Vatican instructs more priests to say Mass in Latin

Pope Benedict XVI leads his weekly audience at the Vatican, 11 May, 2011
Image caption Pope Benedict is trying to heal a rift between traditionalists and progressives in the Church

The Vatican has instructed priests to allow the celebration of Mass in Latin if traditional congregations demand it.

The so-called Tridentine Mass remains rare, despite a 2007 papal decree ordering its wider use for Catholics uncomfortable with modern rites.

The 'old rite' was abandoned in most churches more than 40 years ago, in favour of services in local languages.

The move is part of an effort to bridge differences between traditionalists and progressives in the Church.

Traditionalists object to the fact that only a third of dioceses worldwide have implemented the 2007 decree, which is partly due to a lack of priests trained in Latin, correspondents say.

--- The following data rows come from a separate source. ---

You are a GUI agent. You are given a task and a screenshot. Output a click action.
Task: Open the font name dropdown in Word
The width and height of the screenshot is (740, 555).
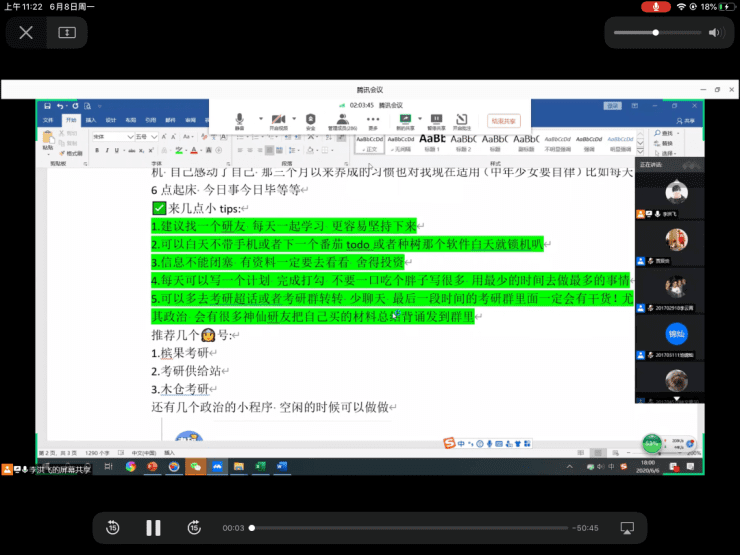point(113,136)
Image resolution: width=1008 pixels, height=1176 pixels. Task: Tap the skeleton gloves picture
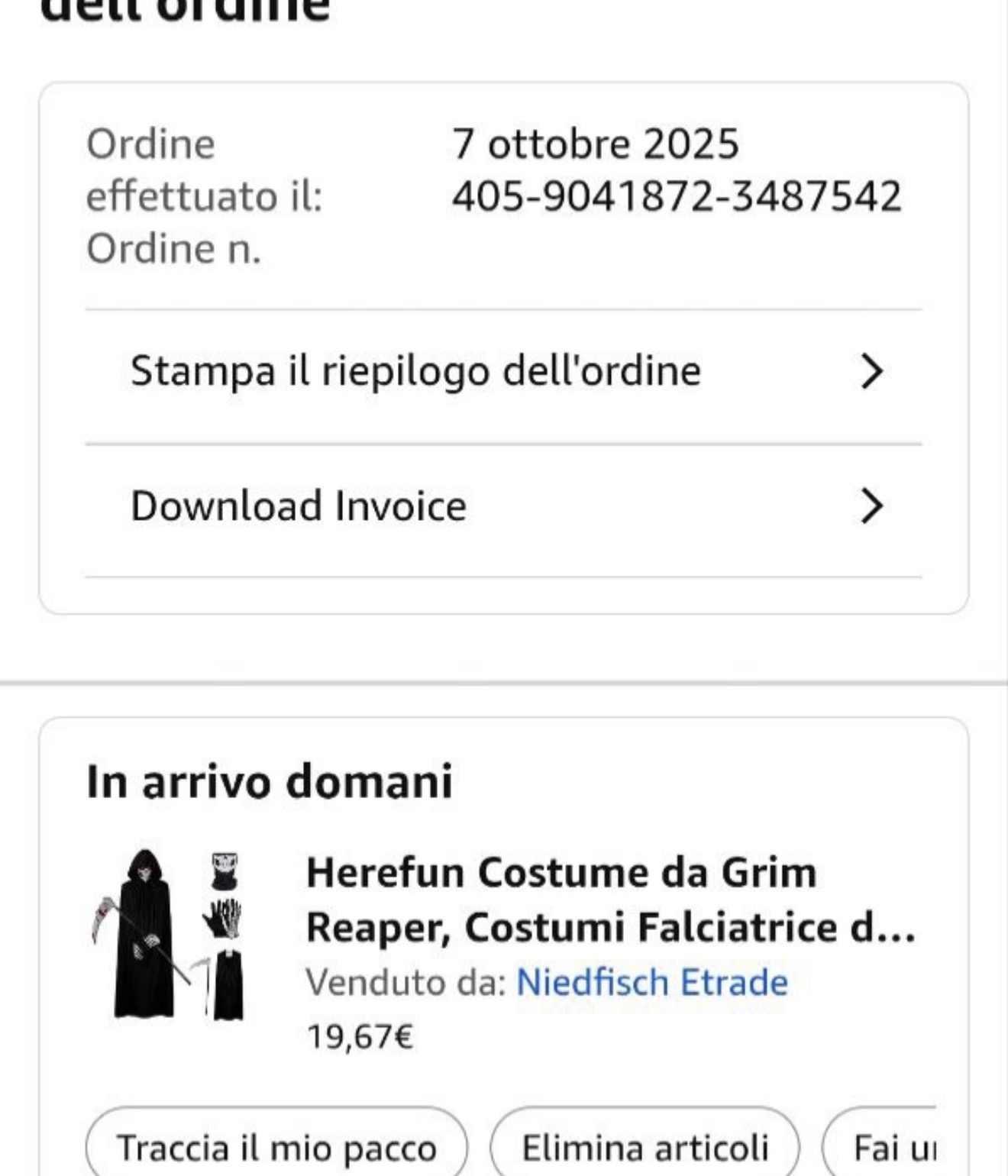point(223,918)
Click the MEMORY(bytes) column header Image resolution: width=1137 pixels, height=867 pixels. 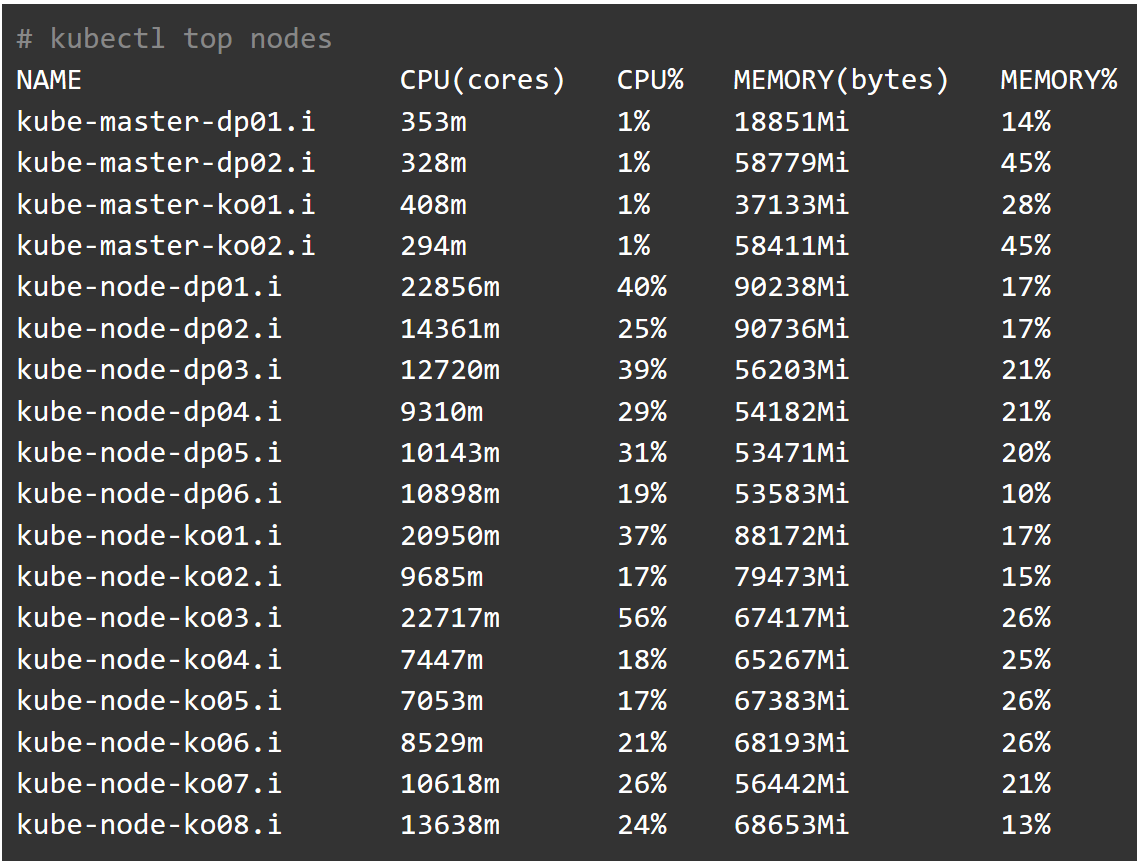coord(840,80)
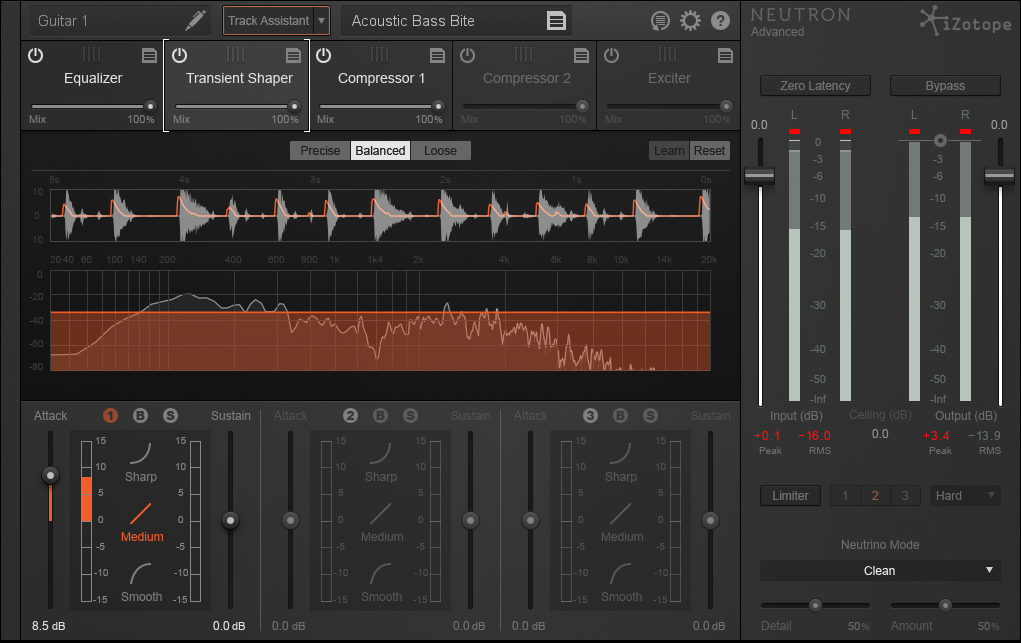Image resolution: width=1021 pixels, height=643 pixels.
Task: Expand the Track Assistant dropdown arrow
Action: (x=321, y=20)
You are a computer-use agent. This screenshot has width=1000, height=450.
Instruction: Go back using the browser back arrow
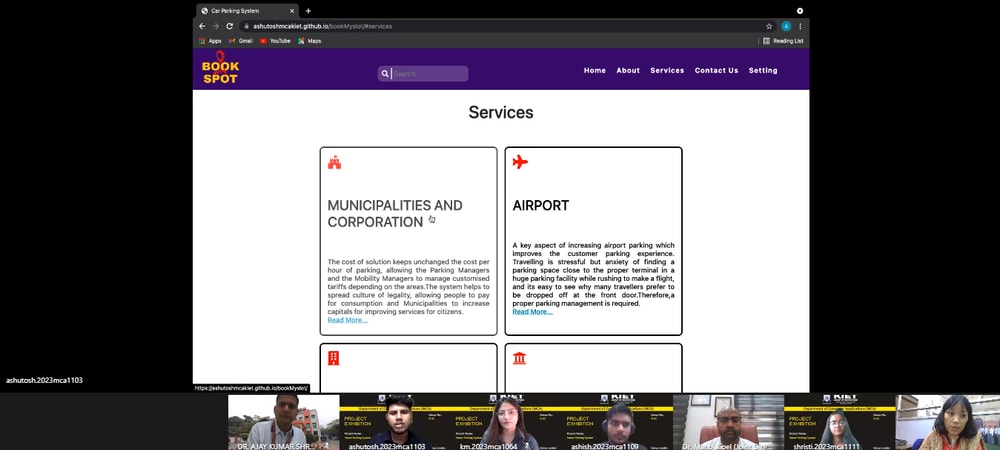(x=202, y=26)
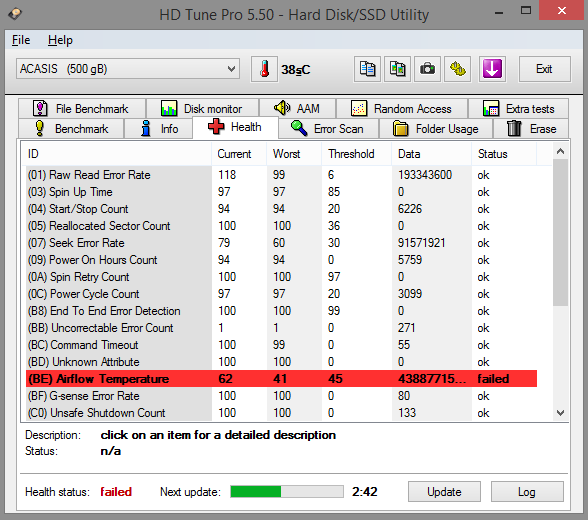Viewport: 588px width, 520px height.
Task: Click the copy text to clipboard icon
Action: pos(367,69)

The new Vatican document instructs bishops to make more space and time available for groups wishing to celebrate the old Latin Mass, adding that both the old and the modern rites are equally valid.

It also calls for Latin instruction for priests wishing to celebrate it. But it admits that with ever fewer priests having a working knowledge of Latin, this is going to be difficult in some parts of the world.

"There are going to be a lot of happy traditionalists," Reverend John Zuhlsdorf, a commentator and columnist told the AP news agency.

Others have criticised the directive, suggesting it could create a rupture in the Church.

What Pope Benedict is now trying to do is to heal the rift between those Catholics who regard the attempted restoration of the old Latin rite as a step backwards, and the traditionalists who are nostalgic for the old Church liturgy, says the BBC's David Willey in Rome.

A serious breach which occurred in the 1970s when a traditionalist French Bishop was excommunicated for rejecting the reforms of the second Vatican council and insisting on the continuation of the Latin Mass.